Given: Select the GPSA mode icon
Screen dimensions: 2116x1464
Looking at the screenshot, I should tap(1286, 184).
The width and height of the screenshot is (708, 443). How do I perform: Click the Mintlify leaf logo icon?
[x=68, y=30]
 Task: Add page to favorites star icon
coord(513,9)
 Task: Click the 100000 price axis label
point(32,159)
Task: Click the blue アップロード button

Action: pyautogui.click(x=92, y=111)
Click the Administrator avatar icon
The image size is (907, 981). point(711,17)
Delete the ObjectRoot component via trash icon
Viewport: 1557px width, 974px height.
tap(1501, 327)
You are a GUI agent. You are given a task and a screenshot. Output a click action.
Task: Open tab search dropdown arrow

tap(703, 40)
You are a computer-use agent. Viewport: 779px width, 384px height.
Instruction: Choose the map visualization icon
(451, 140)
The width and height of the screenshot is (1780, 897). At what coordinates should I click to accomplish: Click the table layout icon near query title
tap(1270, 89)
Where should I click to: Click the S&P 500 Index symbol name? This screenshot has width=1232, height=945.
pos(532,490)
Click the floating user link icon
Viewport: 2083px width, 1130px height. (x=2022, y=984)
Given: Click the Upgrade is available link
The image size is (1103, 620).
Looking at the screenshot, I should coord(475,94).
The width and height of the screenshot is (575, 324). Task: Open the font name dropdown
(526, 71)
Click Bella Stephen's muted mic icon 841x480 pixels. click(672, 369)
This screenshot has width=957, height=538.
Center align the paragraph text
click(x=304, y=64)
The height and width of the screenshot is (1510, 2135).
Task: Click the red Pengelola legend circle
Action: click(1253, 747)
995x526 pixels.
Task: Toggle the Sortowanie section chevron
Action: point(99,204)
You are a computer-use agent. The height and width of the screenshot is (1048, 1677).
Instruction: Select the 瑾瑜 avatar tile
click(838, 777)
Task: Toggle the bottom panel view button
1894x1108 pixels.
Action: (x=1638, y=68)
--- --- ---
- **Action item**:
Your task is to repeat every entry exactly.

- **Written reply**:
Given: Select the GPSA mode icon
Screen dimensions: 2116x1464
Looking at the screenshot, I should tap(1286, 184).
The width and height of the screenshot is (708, 443). How do I perform: Click the Mintlify leaf logo icon?
[x=68, y=30]
 Task: Add page to favorites star icon
coord(513,9)
 Task: Click the 100000 price axis label
point(32,159)
Task: Click the blue アップロード button

Action: pyautogui.click(x=92, y=111)
Click the Administrator avatar icon
The image size is (907, 981). point(711,17)
Delete the ObjectRoot component via trash icon
Viewport: 1557px width, 974px height.
tap(1501, 327)
You are a GUI agent. You are given a task and a screenshot. Output a click action.
Task: Open tab search dropdown arrow

tap(703, 40)
You are a computer-use agent. Viewport: 779px width, 384px height.
Instruction: Choose the map visualization icon
(451, 140)
The width and height of the screenshot is (1780, 897). At what coordinates should I click to accomplish: Click the table layout icon near query title
tap(1270, 89)
Where should I click to: Click the S&P 500 Index symbol name? This screenshot has width=1232, height=945.
pos(532,490)
Click the floating user link icon
Viewport: 2083px width, 1130px height. (x=2022, y=984)
Given: Click the Upgrade is available link
The image size is (1103, 620).
Looking at the screenshot, I should coord(475,94).
The width and height of the screenshot is (575, 324). Task: Open the font name dropdown
(526, 71)
Click Bella Stephen's muted mic icon 841x480 pixels. click(672, 369)
This screenshot has width=957, height=538.
Center align the paragraph text
click(x=304, y=64)
The height and width of the screenshot is (1510, 2135).
Task: Click the red Pengelola legend circle
Action: click(1253, 747)
995x526 pixels.
Task: Toggle the Sortowanie section chevron
Action: point(99,204)
You are a computer-use agent. The height and width of the screenshot is (1048, 1677).
Instruction: Select the 瑾瑜 avatar tile
click(838, 777)
Task: Toggle the bottom panel view button
1894x1108 pixels.
Action: (x=1638, y=68)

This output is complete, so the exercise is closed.